Избранные работы - Георг Зиммель
Шрифт:
Интервал:
Закладка:
Гете, по-видимому, имел представление, что каждому существу уделена определенная мера силы, витальности, значения, как бы ни назвать внутреннюю жизненную субстанцию, мера, обладающая известной сферой колебаний и в пределах ее — оптимумом. И вот всюду, где распределение свойств и проявлений какого-либо существа достигает этого оптимума, жизненной суммы, «правильной» для этого существа, там отдельные элементы находятся в «равновесии». Именно так он и понимает сущность организации:
Siehst du also dem einem Geschöpf besonderen Vorzug
Irgend gegeben, so frage nur gleich: wo leidet es etwa
Mangel anderswo? Und suche mit forschendem Geiste —
Finden wirst du sogleich zu aller Bildung den Schlüssel[57].

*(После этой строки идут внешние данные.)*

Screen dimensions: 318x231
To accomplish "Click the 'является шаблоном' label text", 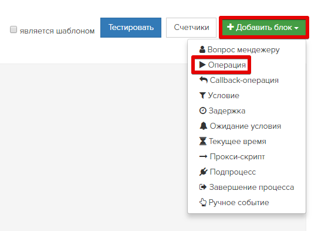I will coord(57,31).
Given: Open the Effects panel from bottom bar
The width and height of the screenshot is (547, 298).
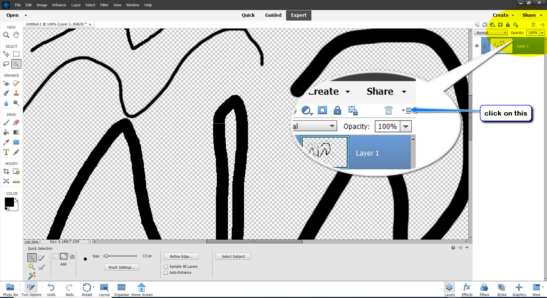Looking at the screenshot, I should click(467, 289).
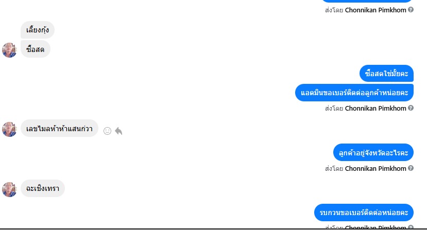
Task: Click help icon under แอดมินขอเบอร์ติดต่อลูกค้าหน่อยคะ message
Action: (411, 108)
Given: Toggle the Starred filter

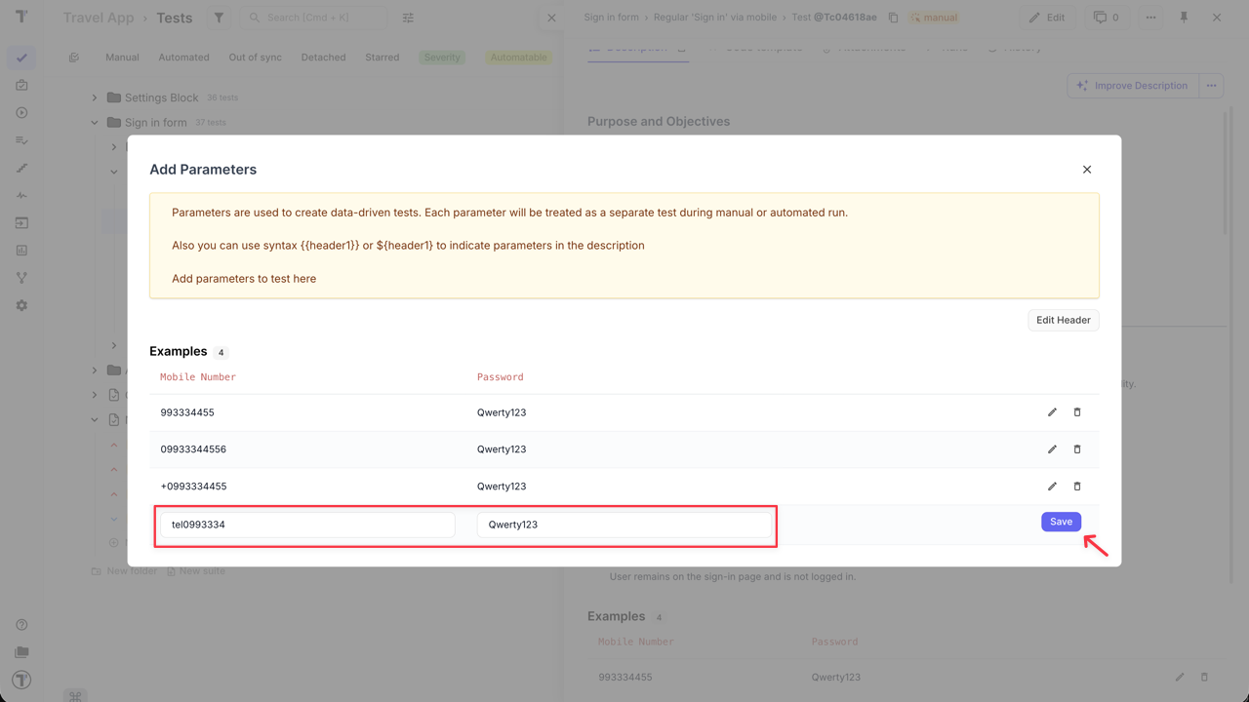Looking at the screenshot, I should [382, 57].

Итак, каким бы неравномерным ни казалось развитие органов и сил при непосредственном их сопоставлении, равновесие существа этим не нарушается, поскольку неравномерность эта означает не более чем различные распределения одного и того же постоянного квантума витальности — правда, возможна и дисгармония, но лишь в том случае, когда единство этого квантума не может осуществляться через все неравномерности органов. Важно не то, что Гете для этого отношения всюду пользуется словом равновесие, а то, что эта категория обстоит для него предметно как внутренне действенная реальность, как образующая, упорядочивающая, ценностно-определяющая форма в его мировоззрении. То, что два органа или функции, находятся в равновесии, этого никогда нельзя непосредственно в них усмотреть, ибо для них как для живых не существует весов или аршина для сравнения их величины.

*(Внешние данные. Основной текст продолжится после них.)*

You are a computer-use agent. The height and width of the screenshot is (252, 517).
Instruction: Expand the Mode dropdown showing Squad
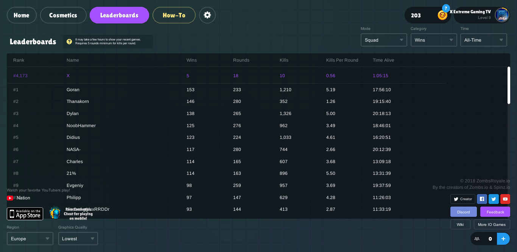click(384, 40)
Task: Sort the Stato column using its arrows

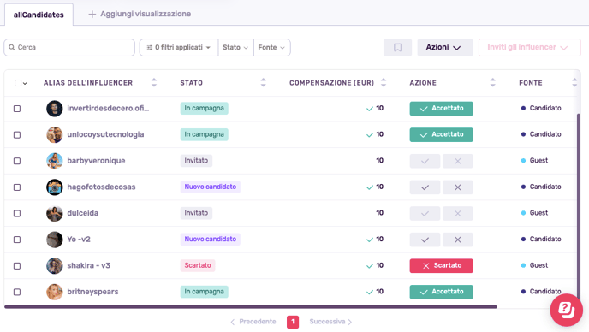Action: pyautogui.click(x=263, y=83)
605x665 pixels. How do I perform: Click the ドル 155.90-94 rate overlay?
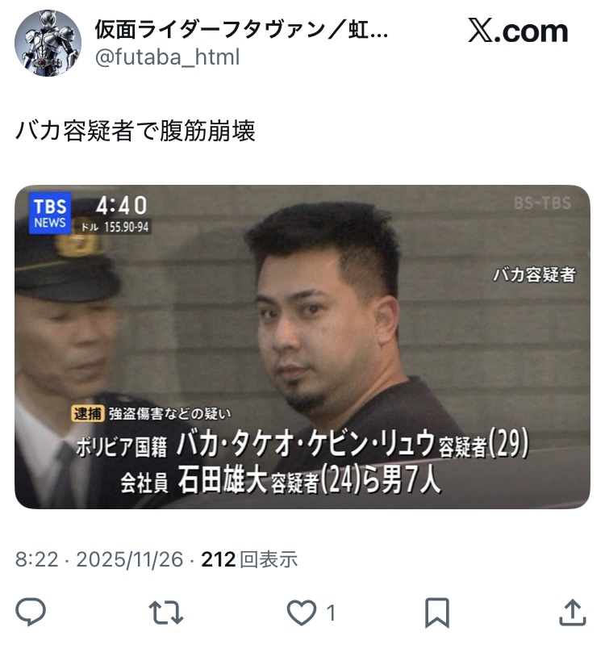[115, 227]
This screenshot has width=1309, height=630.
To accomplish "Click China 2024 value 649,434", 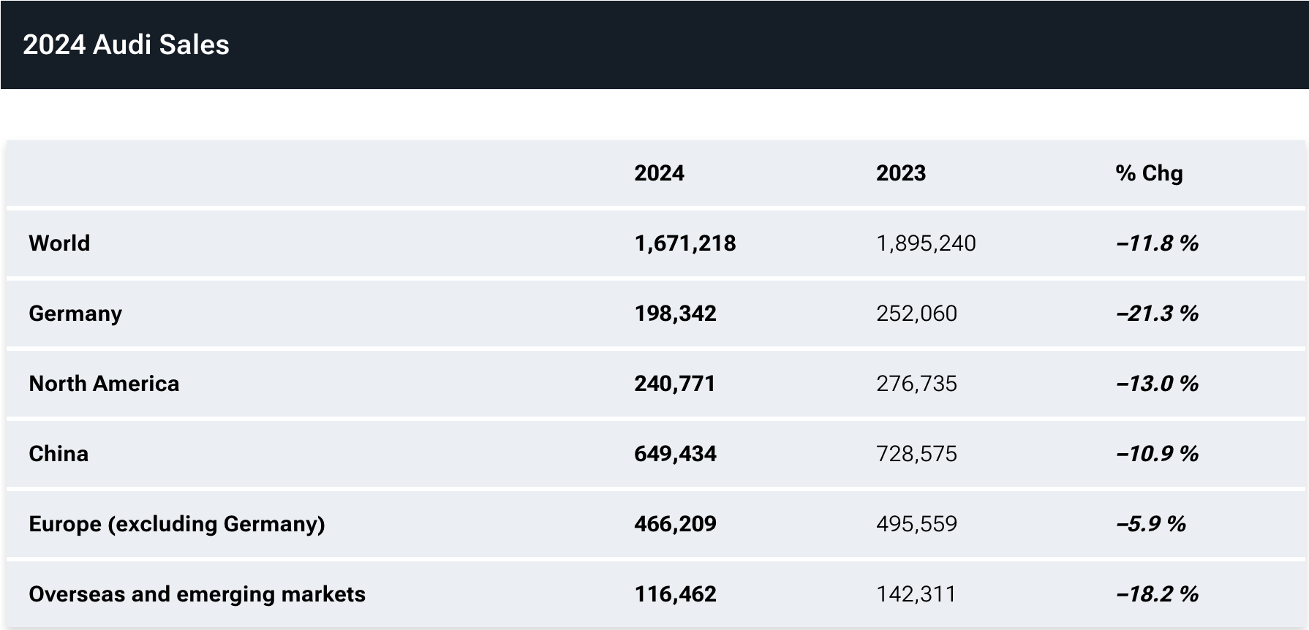I will [x=675, y=454].
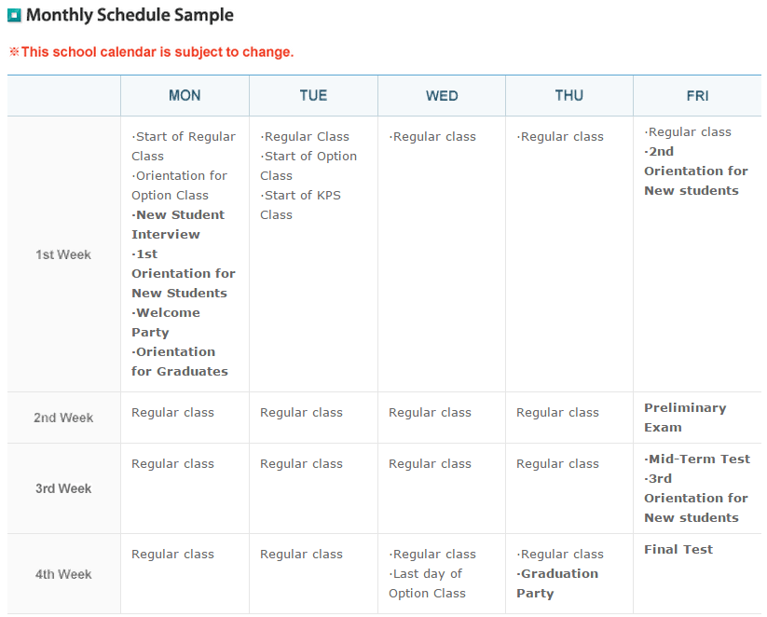The image size is (767, 617).
Task: Click the 2nd Week row label
Action: 63,418
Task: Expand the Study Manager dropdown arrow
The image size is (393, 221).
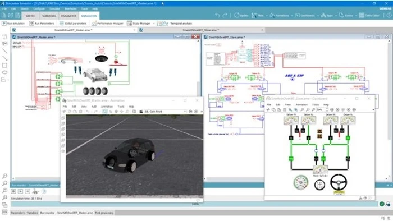Action: pos(153,24)
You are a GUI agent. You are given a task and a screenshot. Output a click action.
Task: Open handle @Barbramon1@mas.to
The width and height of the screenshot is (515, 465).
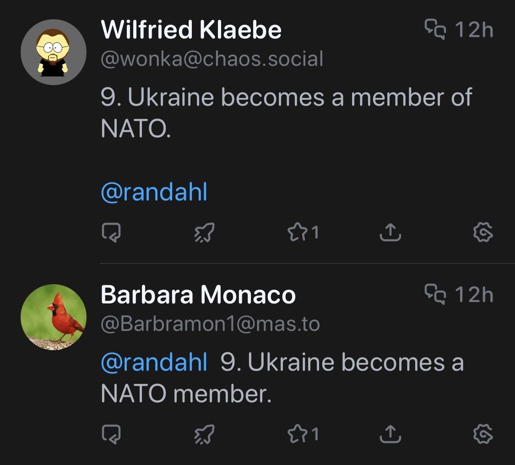210,324
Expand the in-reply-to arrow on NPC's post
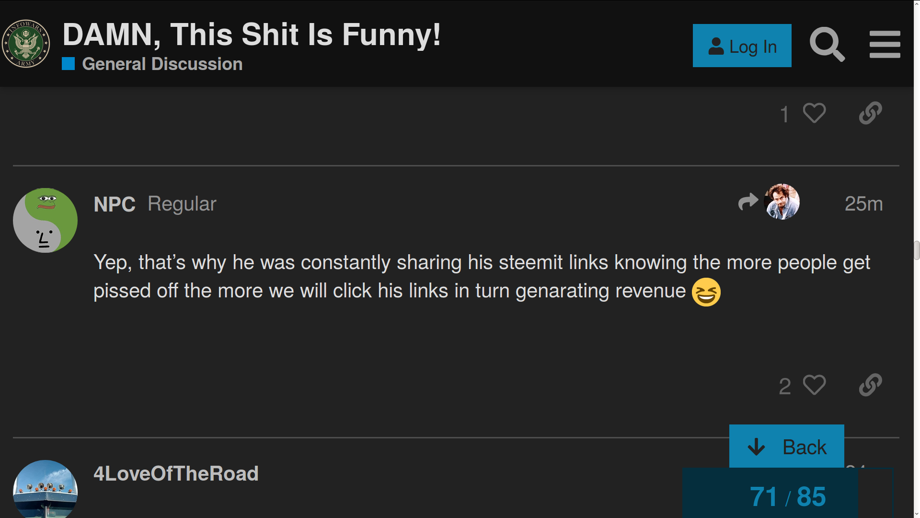 748,201
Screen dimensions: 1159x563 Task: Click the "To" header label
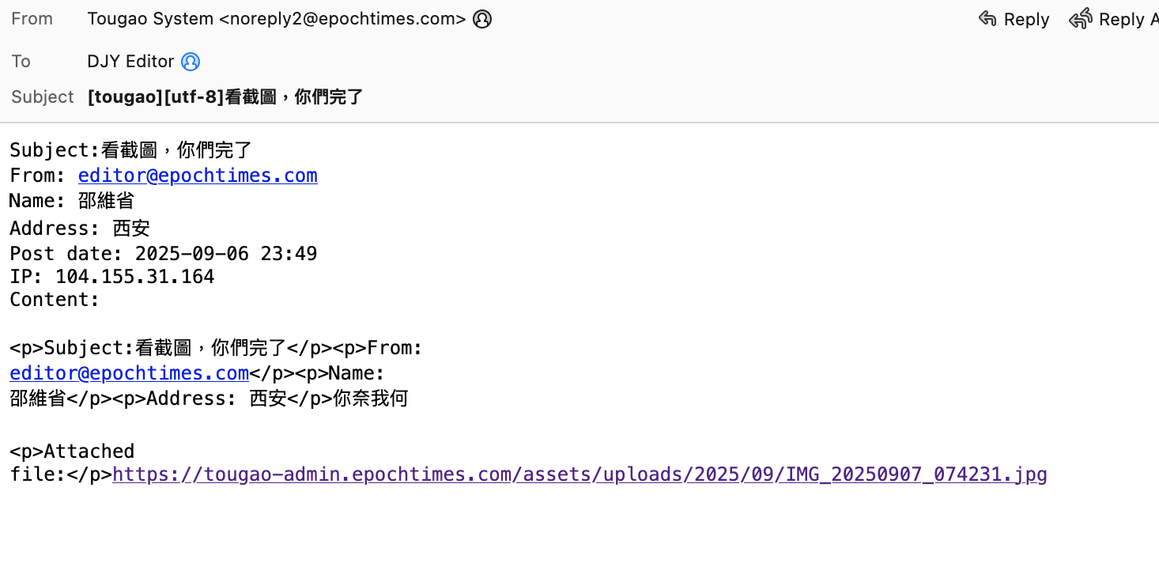(21, 61)
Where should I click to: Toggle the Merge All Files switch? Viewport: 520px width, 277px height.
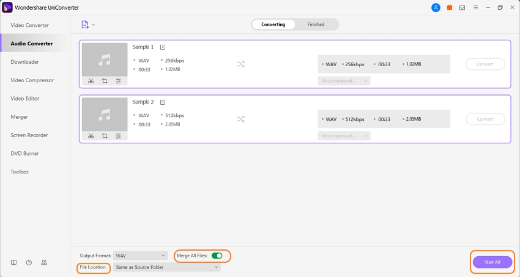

Равновесность их заключается в том, что каждое из них в своей мере столь важно для совокупности существования данного существа, как и другое, иначе: при данной мере одного, мера другого определяется этой совокупностью и ее оптимумом. Орган, отмеченный «особым преимуществом», все же находится в равновесии с «терпящим недостаток» потому, что с точки зрения выполняемого им назначения, они равномерно правильны, равномерно важны; в этом — внутренняя гармония органического. Она есть выражение для той меры, которую должны сохранять элементы существа, чтобы из них могло вырасти его совершенство и единство. А то, что подобное осмысливаемое отношение между целыми и частью живого определяет собою количественные пропорции частей, является идеей, которую можно всюду проследить в гетевской картине мира. Однако выступает она у него, правда, и в другой форме, несколько отклоняющейся от уже разобранных нами предпосылок.

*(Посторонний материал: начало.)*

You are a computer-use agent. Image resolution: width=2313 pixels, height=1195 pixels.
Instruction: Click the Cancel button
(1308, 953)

Как я на это указывал, противоположные определенности живого не имеют общего масштаба, по которому объективно могло бы быть установлено их соответствие: состояние всего существа как целого решает, какою мерою одного элемента правильно уравновешивается данная мера другого. Но Гете переходит от такой, так сказать, субъективистской нормы к более объективной идее равновесия: он все-таки предполагает непосредственную измеримость для предметного содержания этих определяемостей. Быть может, всякое существо, по крайней мере человек (лишь его касаются приводимые здесь цитаты), находится по идее своей в точке пересечения многих линий, из которых каждая по сю и по ту сторону его упирается в некий абсолютный полюс. Человек имеет свое правильное положение всегда между двумя друг другу противоположными крайностями. И точка этого «равновесия» не определяется, как могло показаться, так или иначе данным его жизненным оптимумом так, чтобы этот оптимум оставался правильным, какое бы место он ни занимал на этих линиях: но, наоборот, лишь объективное равное расстояние от того и другого полюса определяет его правильность.
Wiege zwischen Kälte
Und Überspannung dich im Gleichgewicht[58].
Другая полярность, но выраженная отрицательно:
Unsrer Krankheit schwer Geheimnis
Schwankt zwischen Übereilung
Und zwischen Versäumnis[59].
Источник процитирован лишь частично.